Spanish entrepreneur (b. 1977)

Marcial Cuquerella Gamboa (born November 19, 1977) is a Spanish businessman, entrepreneur and investor. He is the founder of 7NN Televisión. and the live streaming company Gooru, where he is the Chairman and CEO. Cuquerella is also the founder of The Glue Concept, a company incubator which operates in the US, México and Spain.

==Career==
Cuquerella has two degrees in engineering (Computing Engineer and Civil Engineer) and two MBAs (IE and IESE). He began his career as a 24-year-old CEO at Grupo Cope Navarra, then in 2005 he was appointed CEO of the Multimedia Company Intereconomía Corp running three TV Stations, a radio, two magazines and a national newspaper in Spain. He has funded and produced films related to religion, such as Pope John Paul II

He founded Wouzee, a start up based on the live streaming concept, which became famous in February 2016 during the Princess Cristina Trials when someone sneaked a camera in to the proceedings and broadcast everything, despite the judge banning any recording devices in the chamber.

In April 2014 he founded Wouzee America LLC in Houston, Miami and Puebla (México).

In 2014, he was identified by the testimony of witnesses during a trial as a leading figure in Spain of the Mexican far-right cult El Yunque.
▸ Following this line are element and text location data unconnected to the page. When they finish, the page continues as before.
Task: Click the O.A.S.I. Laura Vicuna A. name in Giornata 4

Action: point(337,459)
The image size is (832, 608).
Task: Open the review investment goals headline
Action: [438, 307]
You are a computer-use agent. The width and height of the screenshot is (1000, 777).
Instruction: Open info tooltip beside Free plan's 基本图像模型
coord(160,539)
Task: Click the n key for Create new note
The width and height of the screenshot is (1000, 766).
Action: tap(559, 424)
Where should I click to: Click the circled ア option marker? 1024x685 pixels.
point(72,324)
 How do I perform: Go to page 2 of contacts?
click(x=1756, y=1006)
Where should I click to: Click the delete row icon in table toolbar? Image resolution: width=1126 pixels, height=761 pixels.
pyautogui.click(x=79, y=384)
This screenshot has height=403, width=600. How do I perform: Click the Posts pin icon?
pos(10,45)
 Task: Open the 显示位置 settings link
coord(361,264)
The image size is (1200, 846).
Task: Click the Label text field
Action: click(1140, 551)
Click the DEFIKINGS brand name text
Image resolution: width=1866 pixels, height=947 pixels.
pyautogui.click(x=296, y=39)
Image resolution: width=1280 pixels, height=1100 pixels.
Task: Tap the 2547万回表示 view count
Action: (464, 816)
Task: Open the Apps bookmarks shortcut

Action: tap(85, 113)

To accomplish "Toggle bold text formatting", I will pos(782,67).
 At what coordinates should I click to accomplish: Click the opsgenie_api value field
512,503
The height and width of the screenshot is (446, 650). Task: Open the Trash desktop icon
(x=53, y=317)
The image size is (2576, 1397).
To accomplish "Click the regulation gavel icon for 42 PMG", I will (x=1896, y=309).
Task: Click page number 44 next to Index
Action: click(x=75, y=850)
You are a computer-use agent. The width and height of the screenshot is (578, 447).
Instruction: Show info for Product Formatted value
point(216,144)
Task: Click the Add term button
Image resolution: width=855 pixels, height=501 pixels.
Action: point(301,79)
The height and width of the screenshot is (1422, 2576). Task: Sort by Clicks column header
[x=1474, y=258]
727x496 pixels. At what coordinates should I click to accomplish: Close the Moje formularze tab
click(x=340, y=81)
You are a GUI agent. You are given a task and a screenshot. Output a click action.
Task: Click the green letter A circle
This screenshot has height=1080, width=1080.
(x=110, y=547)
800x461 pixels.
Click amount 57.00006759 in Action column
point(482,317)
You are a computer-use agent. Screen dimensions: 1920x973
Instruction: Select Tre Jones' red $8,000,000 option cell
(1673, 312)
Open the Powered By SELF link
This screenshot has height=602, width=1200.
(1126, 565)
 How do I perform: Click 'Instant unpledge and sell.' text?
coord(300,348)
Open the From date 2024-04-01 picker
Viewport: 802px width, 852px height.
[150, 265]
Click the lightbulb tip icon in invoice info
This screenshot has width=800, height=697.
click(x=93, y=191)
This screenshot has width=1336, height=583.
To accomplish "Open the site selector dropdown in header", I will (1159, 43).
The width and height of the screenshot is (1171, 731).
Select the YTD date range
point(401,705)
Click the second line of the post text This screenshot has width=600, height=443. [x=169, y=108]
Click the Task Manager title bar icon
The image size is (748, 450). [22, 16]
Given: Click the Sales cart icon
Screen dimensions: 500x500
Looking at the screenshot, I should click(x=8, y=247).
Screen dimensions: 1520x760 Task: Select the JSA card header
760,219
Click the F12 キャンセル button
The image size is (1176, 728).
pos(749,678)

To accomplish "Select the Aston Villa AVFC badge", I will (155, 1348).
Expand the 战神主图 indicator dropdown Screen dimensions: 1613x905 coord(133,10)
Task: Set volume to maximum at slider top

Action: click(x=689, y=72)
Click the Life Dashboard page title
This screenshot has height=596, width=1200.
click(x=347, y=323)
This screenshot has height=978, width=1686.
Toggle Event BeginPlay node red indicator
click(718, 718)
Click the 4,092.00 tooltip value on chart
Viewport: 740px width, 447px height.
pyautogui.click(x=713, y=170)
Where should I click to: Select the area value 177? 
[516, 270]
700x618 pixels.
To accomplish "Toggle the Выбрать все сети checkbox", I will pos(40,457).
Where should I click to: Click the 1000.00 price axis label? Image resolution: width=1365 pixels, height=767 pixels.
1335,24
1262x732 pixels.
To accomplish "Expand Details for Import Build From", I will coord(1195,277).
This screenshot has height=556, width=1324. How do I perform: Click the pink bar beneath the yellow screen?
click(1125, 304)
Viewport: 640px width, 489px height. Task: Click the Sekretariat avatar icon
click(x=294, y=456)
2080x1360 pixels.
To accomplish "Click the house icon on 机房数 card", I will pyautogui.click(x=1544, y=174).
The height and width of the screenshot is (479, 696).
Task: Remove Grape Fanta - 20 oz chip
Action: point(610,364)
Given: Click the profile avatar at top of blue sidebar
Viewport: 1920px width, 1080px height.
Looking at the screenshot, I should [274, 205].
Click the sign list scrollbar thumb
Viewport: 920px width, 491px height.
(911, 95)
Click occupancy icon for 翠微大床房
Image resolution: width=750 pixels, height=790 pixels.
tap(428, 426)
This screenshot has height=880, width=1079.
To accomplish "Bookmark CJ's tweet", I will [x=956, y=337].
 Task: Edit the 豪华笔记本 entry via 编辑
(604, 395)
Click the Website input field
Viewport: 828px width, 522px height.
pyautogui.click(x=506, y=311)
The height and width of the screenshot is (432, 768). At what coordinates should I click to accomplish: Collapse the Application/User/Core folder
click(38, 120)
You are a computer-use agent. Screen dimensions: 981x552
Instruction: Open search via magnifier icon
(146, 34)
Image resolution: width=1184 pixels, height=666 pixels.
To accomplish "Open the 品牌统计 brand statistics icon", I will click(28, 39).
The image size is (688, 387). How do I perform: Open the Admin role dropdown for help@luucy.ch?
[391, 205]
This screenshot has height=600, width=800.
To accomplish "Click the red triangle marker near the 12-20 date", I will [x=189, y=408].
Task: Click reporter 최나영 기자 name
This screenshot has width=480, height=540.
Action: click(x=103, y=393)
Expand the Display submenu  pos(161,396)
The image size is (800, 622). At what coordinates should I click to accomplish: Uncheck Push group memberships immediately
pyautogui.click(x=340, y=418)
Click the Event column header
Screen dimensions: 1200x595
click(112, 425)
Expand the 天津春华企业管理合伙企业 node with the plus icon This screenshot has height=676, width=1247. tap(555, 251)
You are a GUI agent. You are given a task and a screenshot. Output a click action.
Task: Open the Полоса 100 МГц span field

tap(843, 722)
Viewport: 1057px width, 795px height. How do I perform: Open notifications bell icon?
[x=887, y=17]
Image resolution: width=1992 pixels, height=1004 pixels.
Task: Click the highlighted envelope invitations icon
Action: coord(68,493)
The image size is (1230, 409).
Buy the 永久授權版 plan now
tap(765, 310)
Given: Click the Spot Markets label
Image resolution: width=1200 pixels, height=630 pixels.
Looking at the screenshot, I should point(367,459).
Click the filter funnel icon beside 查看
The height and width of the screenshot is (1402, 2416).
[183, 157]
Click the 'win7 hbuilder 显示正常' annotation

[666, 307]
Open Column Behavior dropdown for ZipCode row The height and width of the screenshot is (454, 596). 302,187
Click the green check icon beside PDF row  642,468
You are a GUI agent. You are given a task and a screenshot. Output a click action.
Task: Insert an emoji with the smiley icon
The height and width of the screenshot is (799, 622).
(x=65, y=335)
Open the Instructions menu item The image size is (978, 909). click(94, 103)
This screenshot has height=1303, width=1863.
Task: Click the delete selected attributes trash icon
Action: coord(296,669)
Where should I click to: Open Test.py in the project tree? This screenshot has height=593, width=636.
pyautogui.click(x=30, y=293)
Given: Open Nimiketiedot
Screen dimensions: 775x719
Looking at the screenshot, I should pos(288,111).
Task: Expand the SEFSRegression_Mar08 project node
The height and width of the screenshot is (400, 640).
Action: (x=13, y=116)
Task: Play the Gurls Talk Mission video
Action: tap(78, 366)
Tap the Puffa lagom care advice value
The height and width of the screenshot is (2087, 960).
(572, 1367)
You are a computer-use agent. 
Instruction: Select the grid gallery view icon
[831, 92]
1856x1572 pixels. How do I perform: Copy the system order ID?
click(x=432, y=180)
In 2021, Marcial Cuquerella launched a new broadcast channel, 7NN, focused on news and current events. Cuquerella left 7NN in February 2023 due to new appointments made by the Chairman, and the channel suffered financial problems.

==Controversy==
On September 9, 2014, during an interview Cuquerella was asked for advice for young people looking for a job, to which he said, "If you are looking for a job, do it for free a couple of months, if you are good enough you will get hired and even they will pay you those months". This statement was broadcast by national media sites. The next day he released a press statement where he said that his only intention was to serve as inspiration, not to hurt any feelings.

The Spanish newspaper El País has referred to him as a leader of the "Spanish Tea Party".